_WHAT NEEDS TO BE DONE_
Your task is to transcribe, word for word, the line containing "Where should I click to: Click" and all lines that follow it to the end of the entries. Leave out the pictures.

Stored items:
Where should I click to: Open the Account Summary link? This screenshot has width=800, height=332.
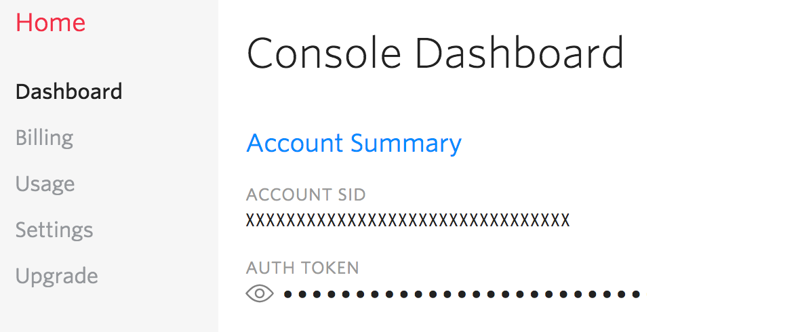[354, 144]
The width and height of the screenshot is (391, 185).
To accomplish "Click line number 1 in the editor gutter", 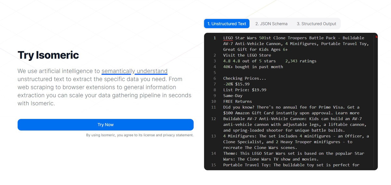I will [214, 38].
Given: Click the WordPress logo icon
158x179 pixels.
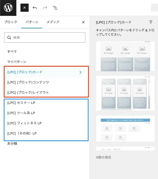Looking at the screenshot, I should pyautogui.click(x=8, y=8).
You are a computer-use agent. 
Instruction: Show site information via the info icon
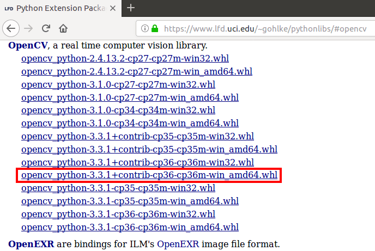(144, 28)
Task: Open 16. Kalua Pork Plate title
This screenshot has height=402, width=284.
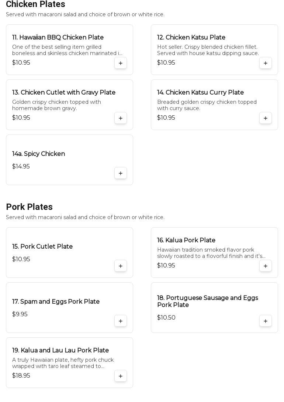Action: click(x=186, y=240)
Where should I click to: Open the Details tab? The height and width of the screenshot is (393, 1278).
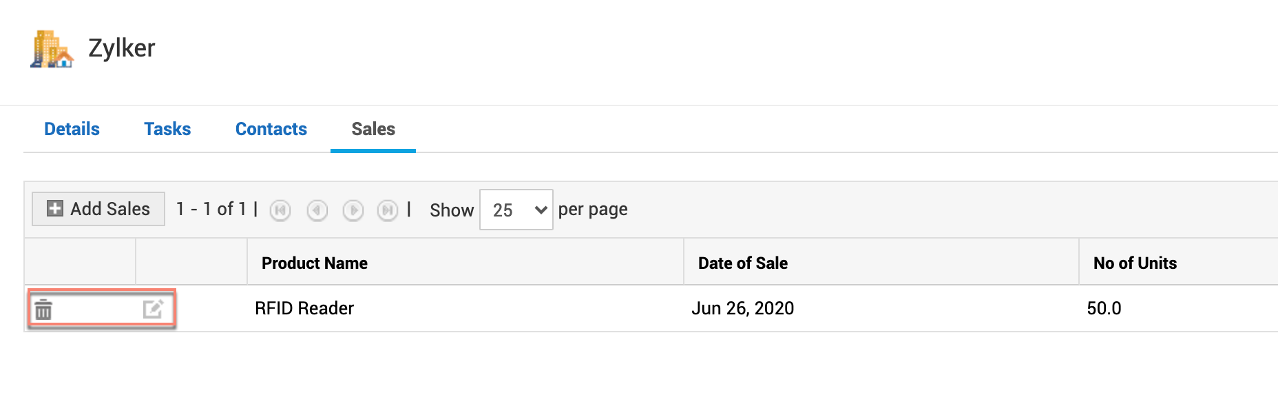(72, 129)
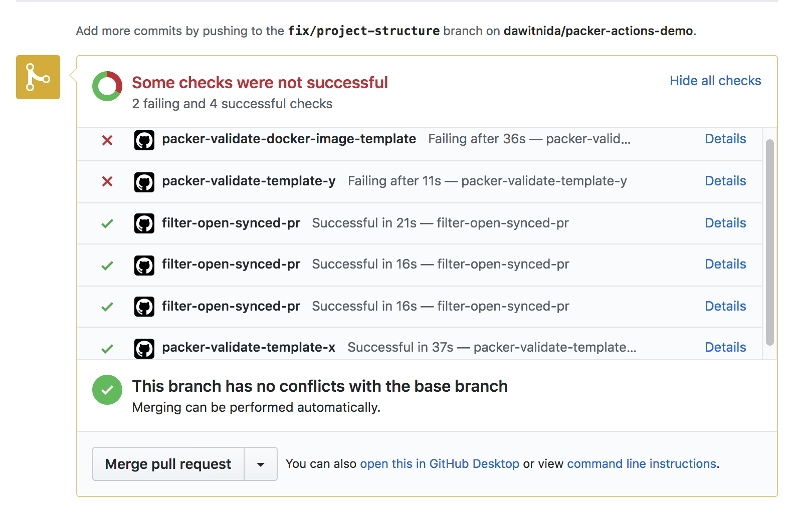This screenshot has width=798, height=511.
Task: Click GitHub logo next to packer-validate-template-y
Action: [144, 182]
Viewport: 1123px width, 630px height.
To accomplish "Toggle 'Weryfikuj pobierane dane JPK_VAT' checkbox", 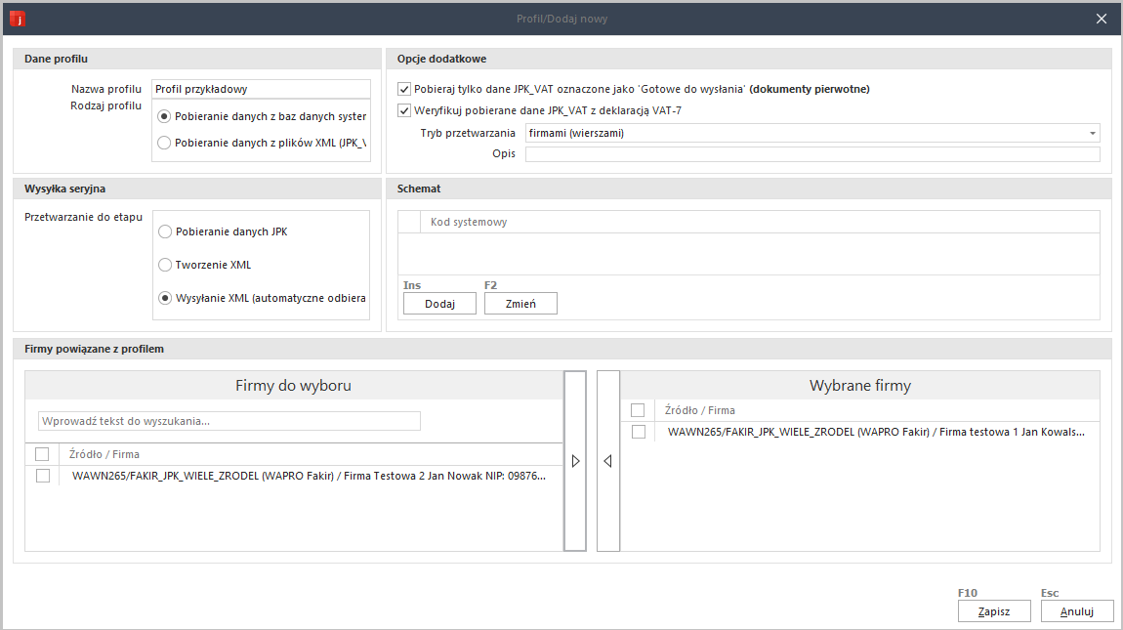I will [405, 110].
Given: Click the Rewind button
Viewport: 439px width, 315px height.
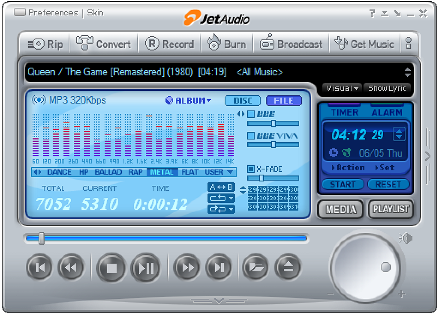Looking at the screenshot, I should 71,268.
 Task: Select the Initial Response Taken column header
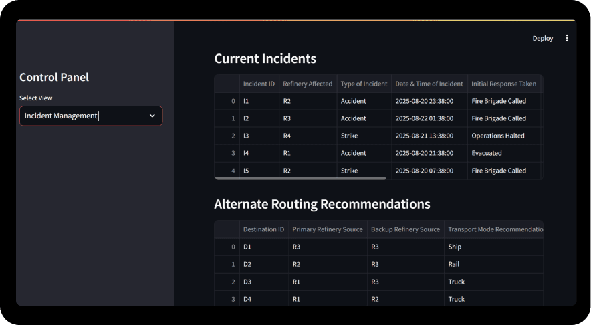click(503, 84)
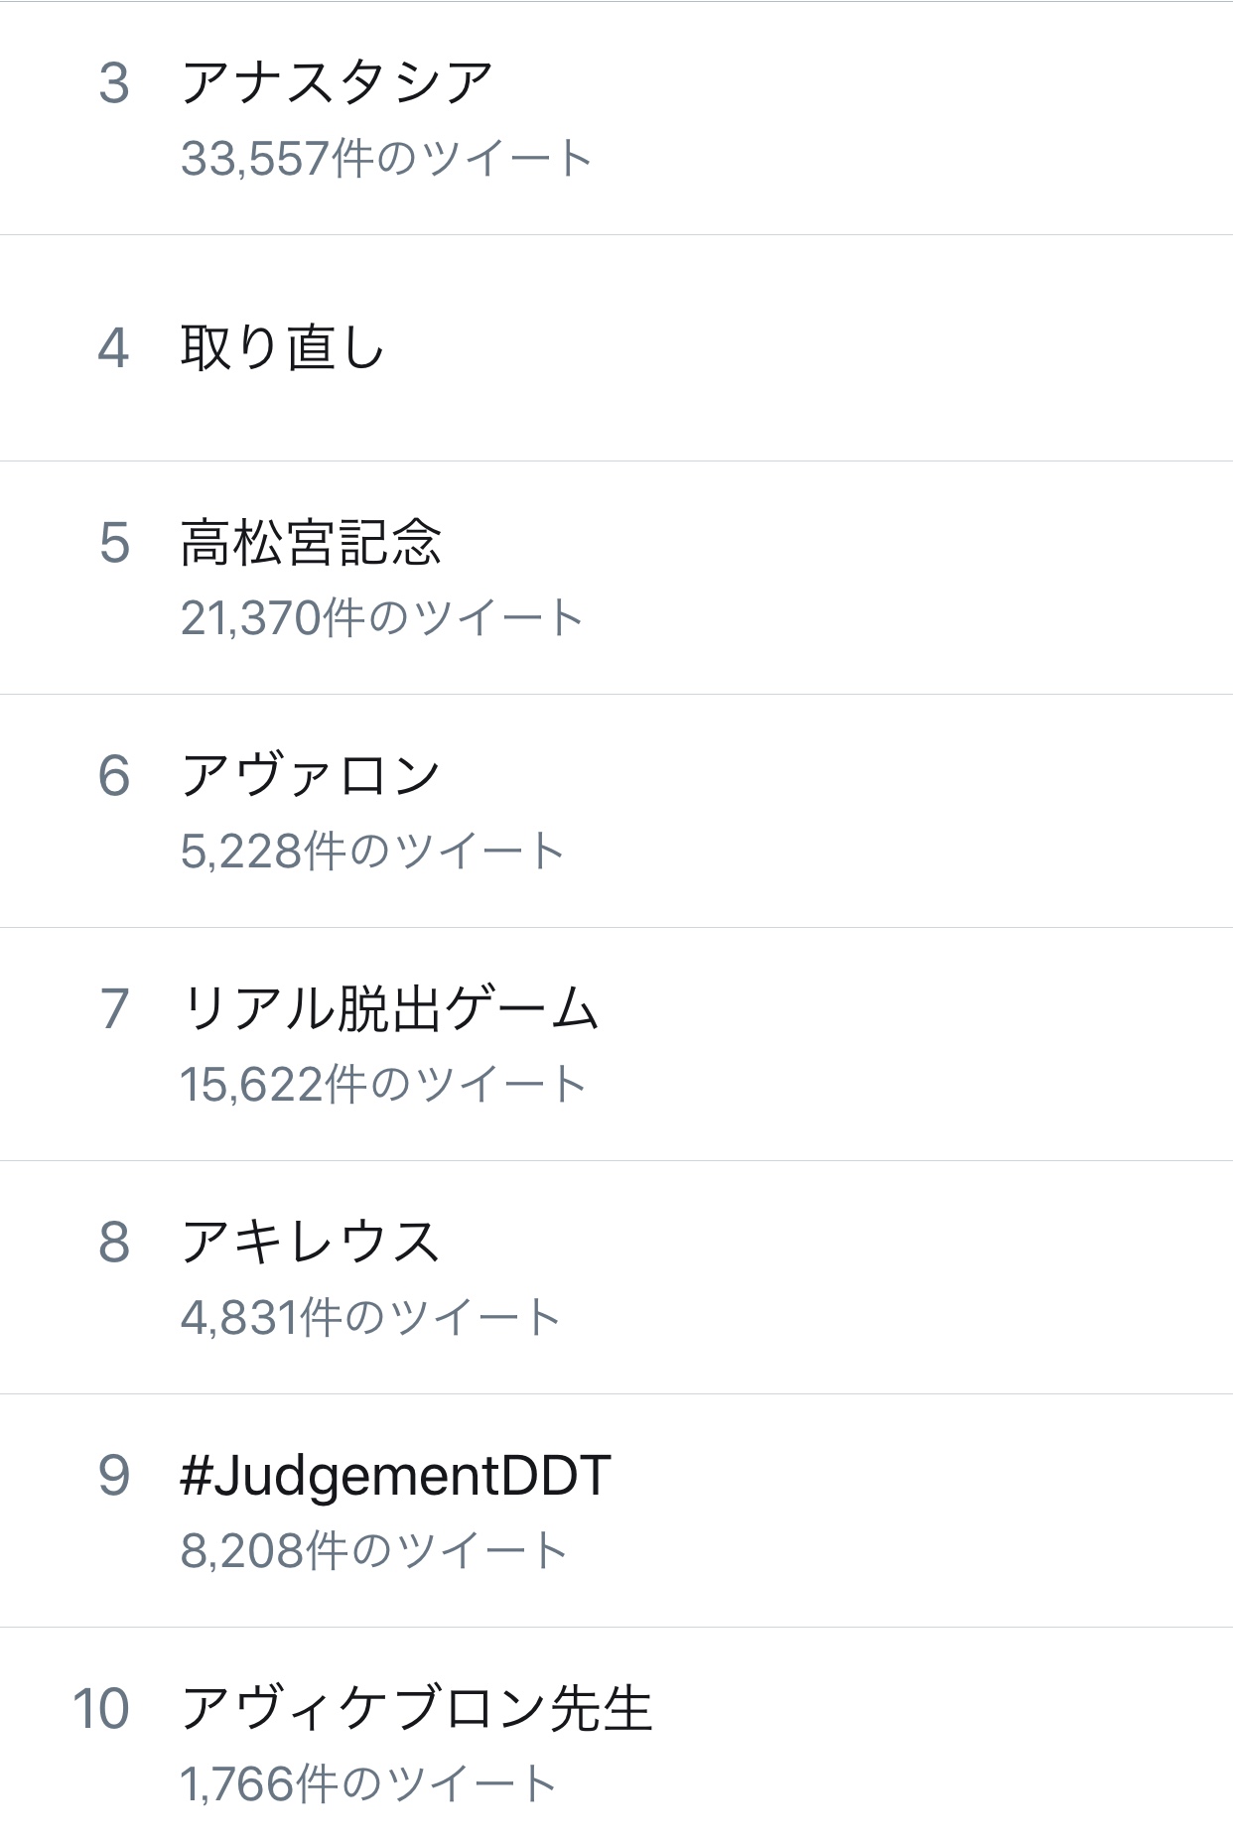
Task: Click rank number 4 beside 取り直し
Action: click(x=114, y=348)
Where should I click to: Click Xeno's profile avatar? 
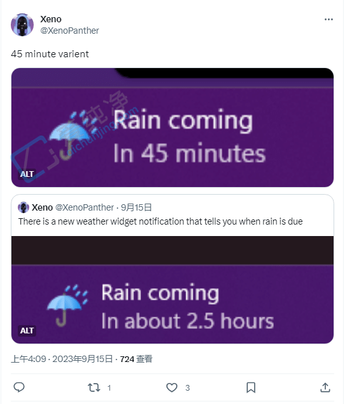tap(22, 25)
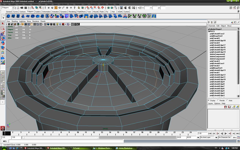Click the polygon sphere shelf icon
The image size is (240, 150).
click(8, 16)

_TASK RESPONSE_
Where should I click to: Click Xeno's profile avatar? 
tap(22, 25)
Click the polygon sphere shelf icon
The image size is (240, 150).
click(8, 16)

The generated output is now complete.